**Your objective**
In the piece about software bugs, what two points did the senior executive base his "our software sucks" assessment on?

“Our Software Sucks”

I was once party to a contentious meeting. A senior executive made the statement that “our software sucks!”. When he said this, he was referring to all of the projects worked on by all of the developers at the company. And he was making this assessment on two points: First, that there were many bugs logged in our bug tracking software, and second, that other executives that he met with, representing customers who used our software, were complaining to him about those bugs.

I found the statement a little offensive, although he wasn’t referring specifically to the project on which I had worked. At the time the meeting was held I was just finishing up a difficult project. I had worked hard over nights and weekends, worried about obscure performance issues in the morning shower, spent tense, nail-biting hours waiting to hear from testing that particularly complex and difficult to define issues were at last resolved. Did my work “suck”? I did not think so.

The application was complex, with obscure requirements. Users of the application then interacted with external systems and during development those systems were themselves under development. Documentation of APIs supplied to us for those external systems was frequently out of date, or sometimes APIs were introduced but servers weren’t updated. So there were times when our customers attempted to use our application, and it crashed and it did so because the APIs were out of sync. And for each crash, it wasn’t always clear whether it was the application or external system that was a fault. There were testers that were part of my team, but customers were also testing our integration external systems to which we didn’t have access. During the two years during which development was underway we worked closely with each other, regarding each issue as community property that we worked together to identify and resolve.

The system at last entered production, with most issues resolved. We had fought a tiger and won. Our software worked, it was speedy and flexible and easy to maintain. All of us who were involved felt proud, whether we worked primarily with the external systems or were involved in the application’s development.

At this company there were many projects underway like the one that I worked on. This was pretty much our business.

Where do bugs come from?

In my professional experience and certainly for this project that I was working on at the time, there are five primary kinds of bugs:

1. A true bug, which is a software function that is designed to do something and does not do that thing. For example, a point of sale system at a restaurant might be designed to suggest a tip, and instead of showing 15% of the value it shows 150% of the value.
2. There are also misunderstood or unstated requirements. The same point of sale system might be coded to show a suggested tip based on 15% of the after-tax value of the meal. Testers might log a bug stating that the suggested tip should be based on the pre-tax amount. If this is not specified in the requirements, and is not communicated to the programmer, it may be a bug, but it is a requirements bug not a software bug and does not reflect on the quality of the programmer’s implementation. Performance issues, where a programmer thinks that software needs to support 10 transactions per hour but what is really needed is software that can support 1000 transactions per hour fall into this category.
3. There are installation and configuration issues. Modern software tends to bring together dependencies from a lot of different sources. The application might depend on a particular version of a javascript library, it might use a third-party dll which requires a runtime license, and there might be database components. It’s difficult to test installations, and an installation issue can be subtle and difficult to identify.

**Dataset section**
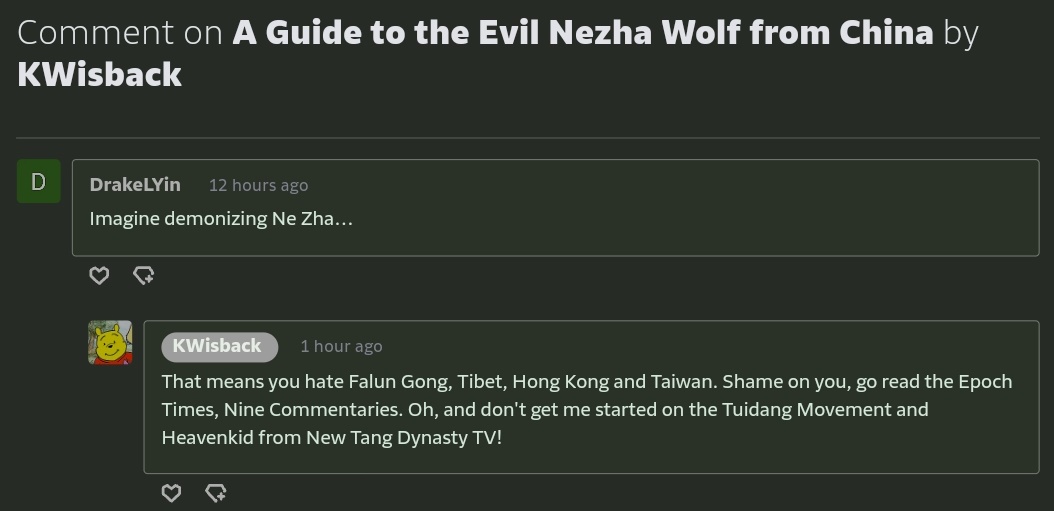Image resolution: width=1054 pixels, height=511 pixels.
Task: Click the reply bubble icon under DrakeLYin's comment
Action: point(143,275)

**Exercise result**
Many bugs were logged in the company's bug tracking software, and executives representing customers who used the software complained to him about those bugs.